Adapt, Recover, Keep On!
So you don’t like your curriculum. All is not lost! Adapt! Consider these questions and suggestions to rescue your year from impending doom and disaster:
- Why don’t you like the material?
- Why don’t your kids like the material?
- What are the 5 main things you don’t like about the curriculum?
- What is good about the program?
- Can you salvage anything from the material?
- How can you adapt the program so it works better for you?
- What can you use to supplement to curriculum to make it a better “fit” for your kids?
- Can you sell the materials to recoup your cost?
- What should you look for in new or additional materials? (How can you avoid making the same mistakes?)
Remember, just because all your friends use a certain curriculum does not mean it is right for your kids. Even though all the homeschool experts favor a certain approach does not mean it will work for you. You do homeschool the way it works best for you and your family! Not every approach or curriculum works for every family.
True story time
I loved the idea of a unit-centered approach to homeschooling. I thought it could be so much fun! We could read books together, learn history through reading historical fiction, do projects, all work together on group learning assignments. So I researched, studied, and finally bought a set of unit-based curriculum. It was everything I hoped it would be. It had multiple book suggestions, so many cool project ideas, activities, and assignments at several different levels. The curriculum was set to last for several years. We dove right in, starting (I think) with ancient Egypt. And there was so much fun stuff to do. My kids now joke that we were never going to get out of ancient Egypt!
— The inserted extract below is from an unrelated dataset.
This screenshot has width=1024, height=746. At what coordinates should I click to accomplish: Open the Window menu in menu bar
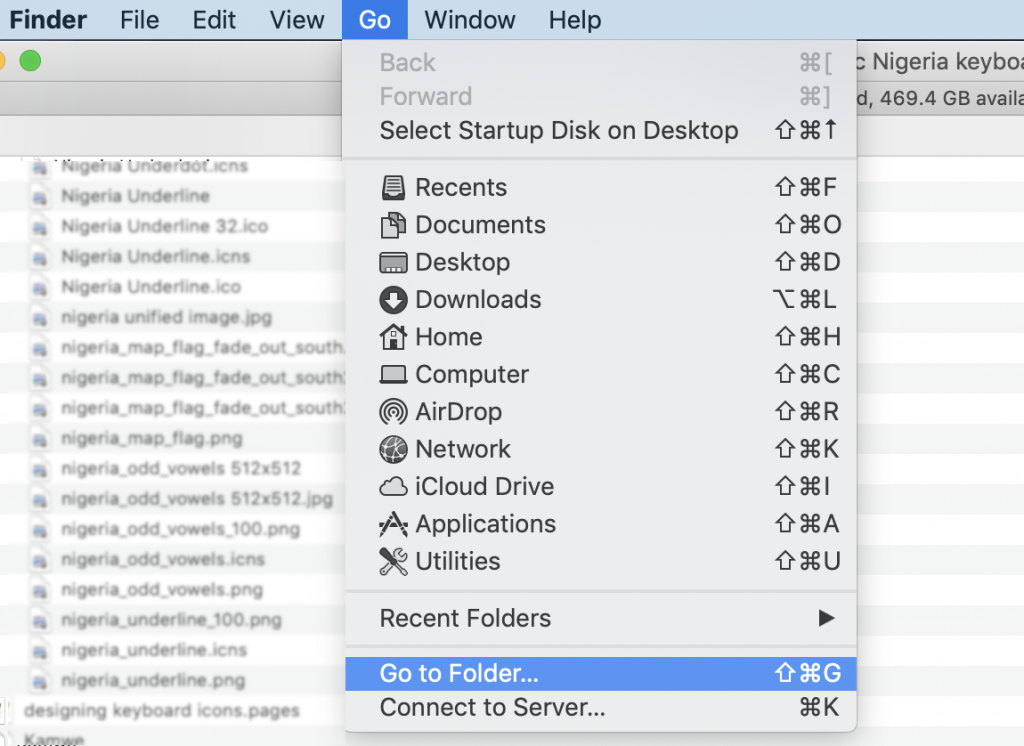pyautogui.click(x=470, y=20)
And then reality hit! Planning and prepping for all the cool stuff took SOOO much time. I think I had 8 kids then, all under 15. Spare time was not a thing in my schedule. And it was so easy to get bogged down in all the books and activities that our rate of progress was slower than a snail’s! Seriously! I think we made it through one year before I gave up completely and looked for another option. Other homeschoolers loved the program, raved about the materials, but it just did not work for us. Moral of the story: do what works best for you. Don’t feel pressured to do what others do, do what works for you!
Conquer Those Fears!
Do you see how you can conquer these common homeschooling fears? Don’t be afraid that your kids will miss out on something. Don’t fear that you aren’t good enough. No need to worry about doing homeschooling the “right” way – there is no “right way. Don’t fret about your kids getting into or succeeding in college. And finally, don’t worry about using the “wrong” curriculum. There are ways to overcome all these issues. Instead of your fears, focus on what you can do to help your child work and learn to the best of his abilities. Look for options for help with your shortcomings, ask others for advice and assistance. You can do this. You can succeed at teaching your child at home!